A vibrant and flavorful Grilled Mexican Shrimp Salad featuring spiced shrimp, charred corn, fresh avocado, black beans, and queso fresco over crisp green leaf lettuce, perfect for a light and healthy meal.

Ingredients

Shrimp Marinade and Skewers

  • 1 lb large raw shrimp fresh, or thawed from frozen, peeled and deveined
  • 1/4 cup olive oil
  • 1 1/2 tbsp fresh thyme chopped
  • 1 1/2 tbsp ancho chili powder
  • 1 tsp fresh lime zest
  • 4 cloves garlic chopped
  • wooden skewers soaked in water for at least 30 minutes

Salad

  • 2 ears fresh corn husks and silk removed
  • olive oil or avocado oil cooking spray
  • coarse salt and pepper for seasoning the corn and salad
  • 6-8 cups green leaf lettuce chopped
  • 15 oz can black beans rinsed and drained
  • 1 large tomato seeded and chopped
  • 1 large avocado chopped
  • 4 oz queso fresco cheese crumbled
  • fresh chopped cilantro for garnishing (optional)

Instructions

  1. Preheat Grill: Start by preheating the grill over medium heat and brush the grill grate clean to prevent sticking.
  2. Prepare Shrimp Marinade: Whisk together olive oil, fresh chopped thyme, ancho chili powder, lime zest, and chopped garlic in a bowl.
  3. Marinate Shrimp: Pat the shrimp dry with paper towels, thread them onto soaked wooden skewers, then brush thoroughly with the chili lime marinade coating both sides.
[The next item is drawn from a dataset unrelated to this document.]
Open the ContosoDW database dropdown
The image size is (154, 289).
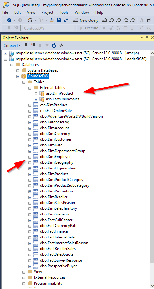(x=72, y=28)
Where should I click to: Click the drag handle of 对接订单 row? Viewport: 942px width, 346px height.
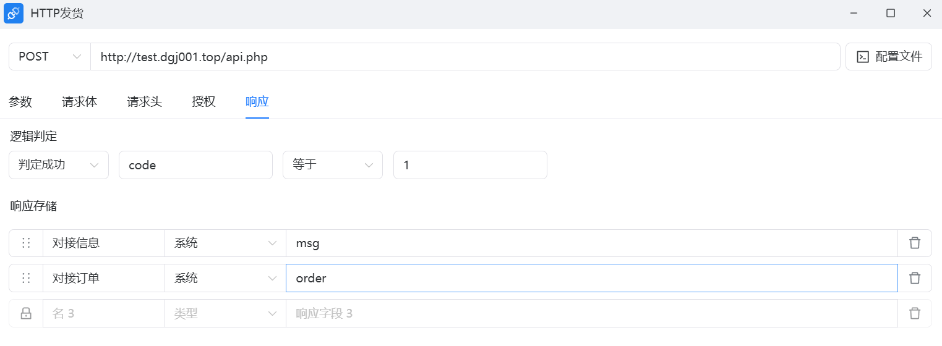click(x=26, y=278)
Season with salt and pepper.
  4. Grill Corn: Spray the corn with olive oil or avocado oil spray and season with salt. Grill over medium heat for 16 minutes, turning every 4 minutes until evenly charred. Remove and let cool to room temperature.
  5. Grill Shrimp: Increase grill heat to high and cook shrimp skewers for 1 1/2 minutes per side until golden and opaque. Season with a pinch of coarse kosher salt.
  6. Assemble Salad: In a large bowl, add chopped green leaf lettuce. Scrape the grilled corn kernels off the cobs and add to the bowl. Add chopped tomatoes, black beans, crumbled queso fresco, chopped avocado, and fresh cilantro if desired.
  7. Add Shrimp and Serve: Place the grilled shrimp skewers on top of the salad or remove shrimp from skewers to distribute. Serve immediately with your favorite dressing if desired.

Notes

  • Soak wooden skewers in water for at least 30 minutes before grilling to prevent burning.
  • Ancho chili powder adds a unique smoky flavor; substitute with smoked paprika if unavailable.
  • Use fresh corn for best results, but frozen corn can be used as an alternative if charred flavor isn’t required.
  • Queso fresco can be replaced with feta cheese for similar texture and flavor.
  • Adjust chili powder amount based on preferred spiciness level.
  • This salad is best served immediately for freshness, but shrimp and grilled corn can be prepared ahead and refrigerated separately.